CBT – A Step-By-Step Guide

14 Sep
Compulsory Basic Training

CBT – A Step-By-Step Guide

 

Compulsory Basic Training or CBT is a mandatory course for motorcyclists that must be completed before any rider can legally ride on a public road. The course is designed to ensure every motorcyclist is able, confident and utterly safe to take to the roads. Although this training does not adhere to a pass/fail method, several elements must be examined before deemed capable to ride alone and on any road that is why it is important to understand the process of the training so you know what to expect and how the process works.

 

Before we get to the specifics, here is a list of areas that your instructor will be focusing on:

 

  • Vehicle weight restrictions
  • Individual experience
  • Situational Awareness
  • Steering, balancing and vehicle control
  • Fundamental starting and stopping techniques

 

A full step-by-step guide to Compulsory Basic Training:

 

This one-day course will take place in a fully facilitated examining site with highly professional and skilled instructors who will monitor your progress, ensure you can complete each stage effectively and that you are confident, and it is safe enough for you to ride.

 

The training consists of 5 stages; each stage will be completed before moving forward.

* It is worth noting that your session will involve a maximum of 4 other trainees.

 

STEP 1

The Introduction

Your instructor will explain the layout of the day, what the training will entail.
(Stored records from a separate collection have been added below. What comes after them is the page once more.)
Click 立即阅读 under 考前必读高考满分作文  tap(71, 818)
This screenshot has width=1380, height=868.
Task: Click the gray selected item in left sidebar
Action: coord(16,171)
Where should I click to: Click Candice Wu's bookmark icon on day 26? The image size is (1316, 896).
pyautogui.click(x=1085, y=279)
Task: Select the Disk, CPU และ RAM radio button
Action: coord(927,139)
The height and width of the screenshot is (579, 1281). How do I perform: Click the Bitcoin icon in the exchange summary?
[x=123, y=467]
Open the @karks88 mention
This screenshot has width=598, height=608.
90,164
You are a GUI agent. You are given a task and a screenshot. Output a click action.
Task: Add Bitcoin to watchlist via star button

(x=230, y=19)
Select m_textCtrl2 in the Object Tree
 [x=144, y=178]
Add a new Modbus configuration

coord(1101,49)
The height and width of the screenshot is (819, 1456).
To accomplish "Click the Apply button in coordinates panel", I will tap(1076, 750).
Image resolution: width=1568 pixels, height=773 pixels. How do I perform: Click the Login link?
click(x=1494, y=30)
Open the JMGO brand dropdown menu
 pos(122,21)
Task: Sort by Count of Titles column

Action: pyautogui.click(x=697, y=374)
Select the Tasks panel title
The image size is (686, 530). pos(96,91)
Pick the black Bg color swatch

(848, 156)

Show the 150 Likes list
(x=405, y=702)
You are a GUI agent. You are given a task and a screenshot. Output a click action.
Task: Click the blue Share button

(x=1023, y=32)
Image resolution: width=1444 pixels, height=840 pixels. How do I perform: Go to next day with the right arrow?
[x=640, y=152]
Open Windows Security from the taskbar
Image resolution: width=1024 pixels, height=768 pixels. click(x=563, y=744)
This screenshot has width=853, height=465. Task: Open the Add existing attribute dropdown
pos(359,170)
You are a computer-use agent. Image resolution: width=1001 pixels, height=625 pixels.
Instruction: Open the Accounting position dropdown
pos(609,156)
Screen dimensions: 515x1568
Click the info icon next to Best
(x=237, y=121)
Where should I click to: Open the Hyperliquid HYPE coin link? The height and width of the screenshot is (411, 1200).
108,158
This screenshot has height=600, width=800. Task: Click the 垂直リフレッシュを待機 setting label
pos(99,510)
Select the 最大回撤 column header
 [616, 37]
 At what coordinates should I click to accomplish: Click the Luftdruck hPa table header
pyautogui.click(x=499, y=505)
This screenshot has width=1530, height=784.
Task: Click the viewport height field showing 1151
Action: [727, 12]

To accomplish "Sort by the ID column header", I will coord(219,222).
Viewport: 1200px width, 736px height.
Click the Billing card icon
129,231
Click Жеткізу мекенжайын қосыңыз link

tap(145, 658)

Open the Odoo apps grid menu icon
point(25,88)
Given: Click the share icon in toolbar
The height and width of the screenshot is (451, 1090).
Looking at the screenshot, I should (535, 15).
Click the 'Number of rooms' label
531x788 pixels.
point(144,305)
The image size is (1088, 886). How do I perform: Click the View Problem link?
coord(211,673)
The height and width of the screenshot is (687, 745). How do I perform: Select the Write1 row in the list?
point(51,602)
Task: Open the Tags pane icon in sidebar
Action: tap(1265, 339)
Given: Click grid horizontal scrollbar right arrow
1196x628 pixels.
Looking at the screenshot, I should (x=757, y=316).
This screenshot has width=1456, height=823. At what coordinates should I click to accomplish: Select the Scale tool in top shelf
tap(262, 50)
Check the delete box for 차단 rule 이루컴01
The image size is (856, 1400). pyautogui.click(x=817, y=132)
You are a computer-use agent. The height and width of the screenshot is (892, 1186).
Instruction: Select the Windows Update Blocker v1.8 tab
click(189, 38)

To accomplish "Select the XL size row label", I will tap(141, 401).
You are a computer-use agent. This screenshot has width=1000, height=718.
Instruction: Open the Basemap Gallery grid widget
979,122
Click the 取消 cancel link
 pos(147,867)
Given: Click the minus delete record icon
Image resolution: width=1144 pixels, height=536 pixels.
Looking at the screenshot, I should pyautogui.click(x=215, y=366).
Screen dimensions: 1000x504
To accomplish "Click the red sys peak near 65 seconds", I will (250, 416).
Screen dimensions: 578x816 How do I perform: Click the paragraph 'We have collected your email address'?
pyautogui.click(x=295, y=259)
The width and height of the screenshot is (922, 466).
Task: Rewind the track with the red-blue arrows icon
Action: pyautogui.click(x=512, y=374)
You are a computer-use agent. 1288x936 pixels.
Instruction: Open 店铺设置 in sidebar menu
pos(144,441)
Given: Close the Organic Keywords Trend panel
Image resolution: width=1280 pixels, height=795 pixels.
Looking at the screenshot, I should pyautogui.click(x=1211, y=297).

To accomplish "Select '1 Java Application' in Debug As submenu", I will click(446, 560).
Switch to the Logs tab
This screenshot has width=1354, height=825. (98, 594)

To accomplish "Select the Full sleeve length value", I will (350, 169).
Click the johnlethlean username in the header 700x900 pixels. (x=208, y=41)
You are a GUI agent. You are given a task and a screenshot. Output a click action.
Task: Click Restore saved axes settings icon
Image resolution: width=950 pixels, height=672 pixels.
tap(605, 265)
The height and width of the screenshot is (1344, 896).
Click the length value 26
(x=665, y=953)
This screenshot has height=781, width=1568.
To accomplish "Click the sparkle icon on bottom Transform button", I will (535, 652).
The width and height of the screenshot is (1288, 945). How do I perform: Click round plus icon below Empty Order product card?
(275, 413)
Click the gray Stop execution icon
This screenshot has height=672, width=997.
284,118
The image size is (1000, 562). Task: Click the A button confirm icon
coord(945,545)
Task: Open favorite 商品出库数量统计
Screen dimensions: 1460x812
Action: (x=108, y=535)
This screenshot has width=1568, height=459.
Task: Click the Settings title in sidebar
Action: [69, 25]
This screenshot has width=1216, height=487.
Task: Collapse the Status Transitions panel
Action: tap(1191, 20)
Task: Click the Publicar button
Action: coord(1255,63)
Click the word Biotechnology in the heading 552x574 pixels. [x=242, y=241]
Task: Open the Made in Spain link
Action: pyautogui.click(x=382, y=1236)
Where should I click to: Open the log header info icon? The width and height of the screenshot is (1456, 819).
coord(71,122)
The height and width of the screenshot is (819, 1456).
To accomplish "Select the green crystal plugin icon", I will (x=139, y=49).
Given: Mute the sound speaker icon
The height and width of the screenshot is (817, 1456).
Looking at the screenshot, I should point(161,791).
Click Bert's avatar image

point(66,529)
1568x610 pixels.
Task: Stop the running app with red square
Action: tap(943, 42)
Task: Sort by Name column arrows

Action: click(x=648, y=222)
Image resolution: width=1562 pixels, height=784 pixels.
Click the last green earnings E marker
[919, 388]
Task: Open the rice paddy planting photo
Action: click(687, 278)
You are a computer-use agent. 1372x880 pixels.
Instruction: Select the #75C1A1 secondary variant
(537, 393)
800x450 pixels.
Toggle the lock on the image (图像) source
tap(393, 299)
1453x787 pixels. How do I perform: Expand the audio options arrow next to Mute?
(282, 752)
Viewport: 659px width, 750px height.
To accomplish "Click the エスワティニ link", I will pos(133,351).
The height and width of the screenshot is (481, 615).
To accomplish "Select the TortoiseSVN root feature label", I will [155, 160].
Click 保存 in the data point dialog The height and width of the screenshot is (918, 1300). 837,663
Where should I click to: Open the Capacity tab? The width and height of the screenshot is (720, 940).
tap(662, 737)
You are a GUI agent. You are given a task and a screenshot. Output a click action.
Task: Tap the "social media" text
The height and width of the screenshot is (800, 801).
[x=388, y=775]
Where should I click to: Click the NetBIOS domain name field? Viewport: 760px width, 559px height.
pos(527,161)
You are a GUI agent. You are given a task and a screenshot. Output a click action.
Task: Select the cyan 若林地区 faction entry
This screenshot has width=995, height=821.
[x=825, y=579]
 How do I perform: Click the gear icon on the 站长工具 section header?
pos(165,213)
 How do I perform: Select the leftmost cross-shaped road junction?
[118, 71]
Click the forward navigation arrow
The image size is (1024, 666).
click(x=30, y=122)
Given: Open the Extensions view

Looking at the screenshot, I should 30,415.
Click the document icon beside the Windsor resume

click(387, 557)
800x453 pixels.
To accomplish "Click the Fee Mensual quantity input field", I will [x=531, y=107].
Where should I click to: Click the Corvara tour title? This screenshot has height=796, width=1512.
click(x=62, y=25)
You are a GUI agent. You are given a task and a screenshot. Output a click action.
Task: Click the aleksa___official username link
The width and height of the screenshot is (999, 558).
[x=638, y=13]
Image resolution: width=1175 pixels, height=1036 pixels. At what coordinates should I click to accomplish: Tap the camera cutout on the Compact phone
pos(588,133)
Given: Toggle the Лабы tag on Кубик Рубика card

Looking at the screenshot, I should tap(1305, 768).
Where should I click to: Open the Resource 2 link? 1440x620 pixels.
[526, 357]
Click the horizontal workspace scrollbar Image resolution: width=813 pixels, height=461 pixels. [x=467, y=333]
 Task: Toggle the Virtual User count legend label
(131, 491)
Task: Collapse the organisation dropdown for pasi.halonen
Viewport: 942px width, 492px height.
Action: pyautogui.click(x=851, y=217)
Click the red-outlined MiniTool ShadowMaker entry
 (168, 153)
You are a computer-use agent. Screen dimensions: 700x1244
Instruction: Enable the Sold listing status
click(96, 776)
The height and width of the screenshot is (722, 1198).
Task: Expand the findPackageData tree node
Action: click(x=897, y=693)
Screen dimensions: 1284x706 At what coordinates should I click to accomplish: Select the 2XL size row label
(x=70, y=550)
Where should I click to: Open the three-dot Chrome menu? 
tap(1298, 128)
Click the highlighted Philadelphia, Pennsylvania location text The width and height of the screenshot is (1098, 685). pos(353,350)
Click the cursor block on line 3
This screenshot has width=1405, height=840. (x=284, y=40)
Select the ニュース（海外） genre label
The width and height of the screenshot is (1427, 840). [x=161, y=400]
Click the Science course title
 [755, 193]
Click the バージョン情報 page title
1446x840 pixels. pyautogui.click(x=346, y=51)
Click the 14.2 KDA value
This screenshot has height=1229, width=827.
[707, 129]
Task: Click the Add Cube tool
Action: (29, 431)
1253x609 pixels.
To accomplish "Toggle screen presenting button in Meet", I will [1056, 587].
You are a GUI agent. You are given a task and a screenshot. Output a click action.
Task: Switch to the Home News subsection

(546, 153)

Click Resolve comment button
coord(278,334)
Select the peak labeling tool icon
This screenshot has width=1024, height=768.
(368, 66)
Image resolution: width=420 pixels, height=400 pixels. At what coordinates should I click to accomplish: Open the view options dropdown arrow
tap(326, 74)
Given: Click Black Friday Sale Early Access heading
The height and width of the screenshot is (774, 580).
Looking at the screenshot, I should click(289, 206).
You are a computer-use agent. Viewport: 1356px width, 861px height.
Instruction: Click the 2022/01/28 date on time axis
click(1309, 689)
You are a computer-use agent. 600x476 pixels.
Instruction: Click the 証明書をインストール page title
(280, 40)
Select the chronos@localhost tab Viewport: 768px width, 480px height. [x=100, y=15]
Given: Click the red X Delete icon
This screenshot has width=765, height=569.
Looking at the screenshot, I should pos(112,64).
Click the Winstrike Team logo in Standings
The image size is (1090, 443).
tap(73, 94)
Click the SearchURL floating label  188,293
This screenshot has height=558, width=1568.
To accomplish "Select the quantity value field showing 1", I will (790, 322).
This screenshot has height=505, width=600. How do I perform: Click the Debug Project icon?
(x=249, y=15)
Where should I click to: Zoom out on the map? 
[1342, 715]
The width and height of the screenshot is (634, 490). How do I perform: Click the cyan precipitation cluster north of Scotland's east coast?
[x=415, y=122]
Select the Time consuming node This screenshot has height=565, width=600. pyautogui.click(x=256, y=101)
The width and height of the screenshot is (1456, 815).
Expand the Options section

It will also include how to make smart and safe decisions on the road, details of the parameters for vehicle weight and balance and the correct protective clothing that must be worn when riding.

* Your introduction will also include a mandatory eyesight test. 

 

STEP 2

On-Site Training

At this stage, you will be shown the basics of the machinery, how the motorcycle works, the motorcycle maintenance, how to safely manoeuvre it when it is parked and how it should be kept.

During your on-site training you will be shown:

 

  1. How to perform basic checks such as the electrical system, checking oil levels, whether the tyres are safe and any other basic information about the operations of the bike.
  2. How to start and stop the engine
  3. How to balance and control the vehicle
  4. Guidance through all the controls and how they work

 

It is at this step that you will also be taught about observation-signal-manoeuvre to ensure the safety of you and your fellow motorists.

 

STEP 3

On-Site Riding

Learning how to recognise hazards and make quick decisions is the main focus of this on-sit riding stage. You will go through a more in-depth understanding of the OSM (Observation-Signal-Manoeuvre) and PSL (Position-Speed-Look) processes to reduce the risk of injury and accident.

CBT – A Step-By-Step Guide

Step 4

Practical On-Road Training

This stage is vital before getting you out on the road. Your instructor will ensure you understand the safety, rules and restrictions associated with riding a motorcycle and how to be road ready.

 

At this stage ensuring you have the correct machine weight, your balance is spot on and maintenance and positioning checks are done and accurate is a must. This stage is all about preparation; adhering to the rules of the road and the legal requirements. Speed, confidence and attitude, body positioning, distance and hazard checks are all observed and practised.

 

 

Step 5

Practical On-Road Riding

The moment our trainee motorcyclists have been waited for; getting out on the open road. At this stage, you will be taking to the road, with the guidance of your instructor (through an earpiece). This will involve experiencing various traffic conditions, speed restrictions; you will be demonstrating U-turns, emergency stops, hill starts, and various control techniques.

 

Once your instructor is as happy and as confident as you are, you are ready to ride your bike! Congratulations!

 

It is important to note that although this course can be achieved in one-day if the trainee needs more time at any stage, they will not progress to the next section till their instructor deems they are capable. Although designed to last a full day, if the training requires additional time that will be at the instructor’s discretion.

 

It is encouraged that questions are asked throughout the stages, being sure you are clear and confident before getting on the road is of the utmost importance.